# How to complete this task:
Check each line of the material. Copy those containing "will".

* * * * * * *

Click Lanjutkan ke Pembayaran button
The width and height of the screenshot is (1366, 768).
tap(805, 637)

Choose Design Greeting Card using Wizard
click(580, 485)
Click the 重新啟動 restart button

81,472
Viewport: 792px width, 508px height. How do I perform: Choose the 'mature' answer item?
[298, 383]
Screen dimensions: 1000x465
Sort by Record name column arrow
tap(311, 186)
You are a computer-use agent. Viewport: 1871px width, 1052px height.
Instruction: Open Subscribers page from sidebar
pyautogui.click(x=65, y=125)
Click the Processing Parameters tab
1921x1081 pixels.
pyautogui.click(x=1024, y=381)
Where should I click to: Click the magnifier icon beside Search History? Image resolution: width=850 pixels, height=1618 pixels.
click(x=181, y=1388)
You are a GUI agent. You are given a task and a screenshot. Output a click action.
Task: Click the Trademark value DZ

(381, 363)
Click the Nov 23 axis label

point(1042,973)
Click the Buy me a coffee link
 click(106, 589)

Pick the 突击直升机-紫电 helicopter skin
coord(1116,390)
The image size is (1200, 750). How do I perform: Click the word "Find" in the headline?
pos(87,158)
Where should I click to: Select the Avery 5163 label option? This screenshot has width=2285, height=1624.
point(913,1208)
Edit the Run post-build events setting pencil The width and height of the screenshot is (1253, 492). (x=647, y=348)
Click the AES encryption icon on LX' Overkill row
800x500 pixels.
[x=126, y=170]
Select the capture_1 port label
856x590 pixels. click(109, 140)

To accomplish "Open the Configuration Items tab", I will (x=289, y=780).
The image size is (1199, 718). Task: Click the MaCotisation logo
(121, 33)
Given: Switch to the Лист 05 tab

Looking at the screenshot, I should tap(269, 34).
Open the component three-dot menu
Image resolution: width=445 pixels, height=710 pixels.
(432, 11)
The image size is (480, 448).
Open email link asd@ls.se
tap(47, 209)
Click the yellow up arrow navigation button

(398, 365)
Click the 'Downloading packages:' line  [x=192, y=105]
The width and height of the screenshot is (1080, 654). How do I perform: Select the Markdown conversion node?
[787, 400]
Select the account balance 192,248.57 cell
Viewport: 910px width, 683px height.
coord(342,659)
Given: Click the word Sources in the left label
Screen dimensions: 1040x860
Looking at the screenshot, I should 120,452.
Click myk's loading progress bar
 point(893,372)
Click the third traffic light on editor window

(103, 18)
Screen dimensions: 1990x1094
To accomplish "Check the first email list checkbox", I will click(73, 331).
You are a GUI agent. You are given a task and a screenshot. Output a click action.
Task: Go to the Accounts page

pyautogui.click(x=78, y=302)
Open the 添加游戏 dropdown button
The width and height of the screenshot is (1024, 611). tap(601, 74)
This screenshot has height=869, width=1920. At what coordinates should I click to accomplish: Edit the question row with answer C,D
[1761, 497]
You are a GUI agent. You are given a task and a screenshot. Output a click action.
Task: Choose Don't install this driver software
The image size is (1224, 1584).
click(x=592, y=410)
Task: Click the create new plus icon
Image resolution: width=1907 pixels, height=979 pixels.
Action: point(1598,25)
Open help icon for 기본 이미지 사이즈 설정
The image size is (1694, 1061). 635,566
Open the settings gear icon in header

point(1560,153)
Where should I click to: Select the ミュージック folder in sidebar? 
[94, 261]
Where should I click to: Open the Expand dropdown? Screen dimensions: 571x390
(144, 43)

* * * * * * *

# Reply:
To accomplish "Open the Configuration Items tab", I will (x=289, y=780).
To accomplish "Check the first email list checkbox", I will click(73, 331).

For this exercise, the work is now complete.